Then, as the London property market experienced a boom thanks to its ‘safe haven’ status amongst overseas investors, developers needed to tell the story of an area to a market of potential buyers who might not be familiar with London’s many sublocations. Placemaking adapted to incorporate knitting together the history, heritage and amenities of an area to paint a coherent picture of where buyers were investing. But the term also became wrapped up with a minority of less scrupulous developers creating blocks of flats in fringe locations that were marketed as luxury apartments in prime central London and in reality were high-end enclaves at odds with their surroundings. The image of placemaking became tainted by concepts such as gentrification, deception, exclusivity and the segregation of new residents from existing communities.

Partly because of this, and partly because of changed dynamics that have led more residential developers to focus on the domestic market, the term ‘placemaking’ started to slip out of use. So last month, when I was invited to collaborate on a roundtable in Birmingham organised by Centrick on placemaking in the build-to-rent sector, it was a welcome opportunity to reflect on the concept of placemaking and how it has been reinvented for a new generation. 

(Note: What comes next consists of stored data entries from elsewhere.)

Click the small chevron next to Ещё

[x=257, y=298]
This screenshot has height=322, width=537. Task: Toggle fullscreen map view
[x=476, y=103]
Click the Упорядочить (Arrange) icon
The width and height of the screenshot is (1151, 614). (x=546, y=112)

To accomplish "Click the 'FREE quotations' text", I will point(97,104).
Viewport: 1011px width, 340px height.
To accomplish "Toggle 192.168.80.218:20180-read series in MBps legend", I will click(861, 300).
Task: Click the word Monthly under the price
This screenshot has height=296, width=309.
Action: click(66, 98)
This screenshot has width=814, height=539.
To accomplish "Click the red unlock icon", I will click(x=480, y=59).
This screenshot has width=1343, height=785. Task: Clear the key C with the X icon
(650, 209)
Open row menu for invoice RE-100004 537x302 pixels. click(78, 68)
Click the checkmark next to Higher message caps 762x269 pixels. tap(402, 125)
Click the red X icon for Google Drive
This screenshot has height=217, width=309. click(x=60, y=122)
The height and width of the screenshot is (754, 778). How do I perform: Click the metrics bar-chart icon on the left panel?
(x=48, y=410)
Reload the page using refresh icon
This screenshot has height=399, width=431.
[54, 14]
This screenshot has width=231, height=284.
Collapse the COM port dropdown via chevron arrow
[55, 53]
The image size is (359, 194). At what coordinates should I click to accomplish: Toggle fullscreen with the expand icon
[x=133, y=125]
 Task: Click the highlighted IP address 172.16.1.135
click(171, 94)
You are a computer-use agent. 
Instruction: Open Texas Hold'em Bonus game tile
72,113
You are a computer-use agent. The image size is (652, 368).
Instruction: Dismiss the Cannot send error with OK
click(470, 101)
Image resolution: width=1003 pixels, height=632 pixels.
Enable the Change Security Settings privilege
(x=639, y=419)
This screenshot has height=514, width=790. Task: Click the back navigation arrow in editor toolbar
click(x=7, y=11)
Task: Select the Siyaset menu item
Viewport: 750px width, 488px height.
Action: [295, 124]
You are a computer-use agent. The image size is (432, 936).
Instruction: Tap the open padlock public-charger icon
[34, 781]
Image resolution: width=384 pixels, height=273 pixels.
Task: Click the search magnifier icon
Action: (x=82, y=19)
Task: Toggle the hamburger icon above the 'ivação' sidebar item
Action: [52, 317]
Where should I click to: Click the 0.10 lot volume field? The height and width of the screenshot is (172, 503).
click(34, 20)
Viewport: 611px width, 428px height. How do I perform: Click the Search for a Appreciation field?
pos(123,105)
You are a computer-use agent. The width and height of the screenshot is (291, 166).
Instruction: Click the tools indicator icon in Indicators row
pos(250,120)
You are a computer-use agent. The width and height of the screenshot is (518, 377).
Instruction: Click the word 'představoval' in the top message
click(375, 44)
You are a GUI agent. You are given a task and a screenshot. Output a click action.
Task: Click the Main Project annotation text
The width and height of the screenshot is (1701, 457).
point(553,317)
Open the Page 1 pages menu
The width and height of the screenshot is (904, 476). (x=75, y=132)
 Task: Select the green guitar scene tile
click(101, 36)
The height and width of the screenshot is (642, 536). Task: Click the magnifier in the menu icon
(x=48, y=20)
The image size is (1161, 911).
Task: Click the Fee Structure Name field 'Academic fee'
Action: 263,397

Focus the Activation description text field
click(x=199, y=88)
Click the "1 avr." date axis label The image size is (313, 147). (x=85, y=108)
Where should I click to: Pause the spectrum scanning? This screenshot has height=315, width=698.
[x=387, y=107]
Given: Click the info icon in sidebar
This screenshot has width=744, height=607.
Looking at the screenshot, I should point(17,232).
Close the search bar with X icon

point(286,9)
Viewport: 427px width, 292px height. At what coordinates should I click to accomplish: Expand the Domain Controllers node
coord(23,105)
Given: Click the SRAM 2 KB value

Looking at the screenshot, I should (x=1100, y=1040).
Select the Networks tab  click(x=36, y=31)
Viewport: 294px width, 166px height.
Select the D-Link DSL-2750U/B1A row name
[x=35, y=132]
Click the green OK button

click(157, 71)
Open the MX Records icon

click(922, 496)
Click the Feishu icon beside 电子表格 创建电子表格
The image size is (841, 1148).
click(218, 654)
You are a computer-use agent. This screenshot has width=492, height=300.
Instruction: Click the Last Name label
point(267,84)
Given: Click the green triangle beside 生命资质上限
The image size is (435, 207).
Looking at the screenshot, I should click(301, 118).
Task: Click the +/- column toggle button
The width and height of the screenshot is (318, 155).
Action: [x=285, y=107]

The burgeoning build-to-rent sector is becoming increasingly competitive.  Research from Knight Frank puts the UK’s operational build-to-rent stock at over 126,000 homes – up by 27% year on year – with a further 57,400 under construction and an additional 106,500 consented. There remains strong demand for rental homes, but with such rapid growth in this subsector, differentiating one scheme from another is becoming vital. And, far more so than traditional build-to-sell properties, build to rent is all about service and experience. So in this sector, placemaking is back but is more holistic: it’s no longer just about telling the story of an area; it’s about creating a lifestyle package that potential residents want to access. 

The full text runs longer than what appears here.